El Tribunal Superior de Justicia de Cataluña (TSJC) ordenó este viernes a la Generalidad garantizar la "protección" y la "intimidad" del alumno mientras que la Fiscalía de Barcelona decidió investigar si los mensajes vertidos en redes sociales contra la familia pueden suponer un delito de incitación al odio o de discriminación.
Por su parte, el Gobierno ha expresado su rechazo y condena a "cualquier acoso que se haya podido producir", mientras afirma que "las lenguas del estado son un elemento que nos enriquece y que aportan diversidad".
La ministra de Educación, Pilar Alegría, se ha puesto en contacto con el consejero Josep Gonzàlez-Cambray, a quien le ha expresado "todo su apoyo" para evitar "cualquier tipo de acoso en este caso o en otro" que suceda en una escuela de Cataluña o de cualquier otro punto del país.
Desde el PP, Casado remarcó que si la Generalidad de Cataluña no cumple la sentencia, le ofrece a Pedro Sánchez los senadores del Partido Popular "para aplicar la Constitución y ejercer las competencias educativas". "Lo que está pasando es absolutamente intolerable y de una extrema gravedad", aseveró.
Manifestación contra el castellano en las aulas
Unas 350 personas, según la policía local, se han manifestado este viernes en Canet de Mar (Barcelona) para protestar en contra de la sentencia del Tribunal Superior de Justicia de Cataluña (TSJC.

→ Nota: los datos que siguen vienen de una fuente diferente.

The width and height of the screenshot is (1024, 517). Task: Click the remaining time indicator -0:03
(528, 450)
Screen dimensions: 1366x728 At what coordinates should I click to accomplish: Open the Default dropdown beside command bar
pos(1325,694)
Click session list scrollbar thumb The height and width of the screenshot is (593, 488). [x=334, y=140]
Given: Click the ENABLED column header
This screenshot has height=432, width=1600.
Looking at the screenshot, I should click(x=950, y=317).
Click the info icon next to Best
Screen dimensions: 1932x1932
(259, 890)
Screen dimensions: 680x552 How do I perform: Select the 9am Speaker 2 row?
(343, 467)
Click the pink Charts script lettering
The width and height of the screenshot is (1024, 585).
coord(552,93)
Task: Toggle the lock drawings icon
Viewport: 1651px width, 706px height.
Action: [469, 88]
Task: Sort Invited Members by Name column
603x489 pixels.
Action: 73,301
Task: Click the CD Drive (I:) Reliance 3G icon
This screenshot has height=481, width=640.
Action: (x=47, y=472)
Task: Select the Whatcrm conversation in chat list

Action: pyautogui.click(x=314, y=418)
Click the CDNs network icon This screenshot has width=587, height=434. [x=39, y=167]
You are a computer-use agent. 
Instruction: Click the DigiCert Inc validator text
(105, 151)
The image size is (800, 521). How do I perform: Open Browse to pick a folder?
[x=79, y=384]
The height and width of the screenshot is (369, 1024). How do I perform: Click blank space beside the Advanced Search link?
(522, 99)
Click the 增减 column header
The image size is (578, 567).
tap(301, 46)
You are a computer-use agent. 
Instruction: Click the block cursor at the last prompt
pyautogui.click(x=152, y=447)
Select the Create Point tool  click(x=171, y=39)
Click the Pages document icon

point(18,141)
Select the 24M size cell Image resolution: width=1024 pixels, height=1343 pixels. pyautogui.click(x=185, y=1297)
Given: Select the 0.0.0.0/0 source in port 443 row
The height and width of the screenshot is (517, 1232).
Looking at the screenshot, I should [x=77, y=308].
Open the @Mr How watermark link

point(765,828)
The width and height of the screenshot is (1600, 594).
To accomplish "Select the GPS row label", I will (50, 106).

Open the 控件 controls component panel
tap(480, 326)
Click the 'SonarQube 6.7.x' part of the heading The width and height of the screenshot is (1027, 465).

La marcha, convocada por el Sindicat d'Estudiants dels Països Catalans (SEPC) y a la que se han adherido otros sindicatos y entidades como la Intersindical, Arran o La Forja, cambió su lugar de convocatoria, originalmente prevista en el colegio, ante la petición del propio centro de que la manifestación no fuese delante del centro.
En la protesta ha participado la alcaldesa de Canet de Mar, Blanca Arbell (ERC), quien ha denunciado que tanto el colegio Turó del Drac como el ayuntamiento han recibido amenazas telefónicas anónimas. Arbell ha señalado que no ha habido amenazas contra la familia que pidió el castellano en las clases de su hijo y que sólo les constan dos tuits "de personas que no son de Canet".
"Es una manipulación" para engrandecer "una situación que no existe", ha dicho la alcaldesa, que ha informado de que grabarán las llamadas telefónicas para abrir una investigación sobre las amenazas que reciben tras la sentencia del TSJC.
Durante la concentración, estudiantes, padres y madres y alumnos han clamado consigas a favor de la inmersión lingüística y han instado a la Generalidad a "no dejar sola" a la dirección del centro, donde el TSJC ha obligado a que se impartan el 25 % de las clases en español en el grupo en el que cursa el menor demandante.
"Es un ataque directo a nuestra lengua. No es más que una estrategia por parte del Estado español para acabar con el catalán, que corre peligro", ha señalado en declaraciones a la prensa la portavoz del SEPC, Marta Daviu, quien ha subrayado que "la emergencia lingüística es una realidad".
"Exigimos a la Generalidad y al Departamento de Educación que blinden el catalán", ha insistido durante la manifestación, a la que han acudido representantes políticos independentistas.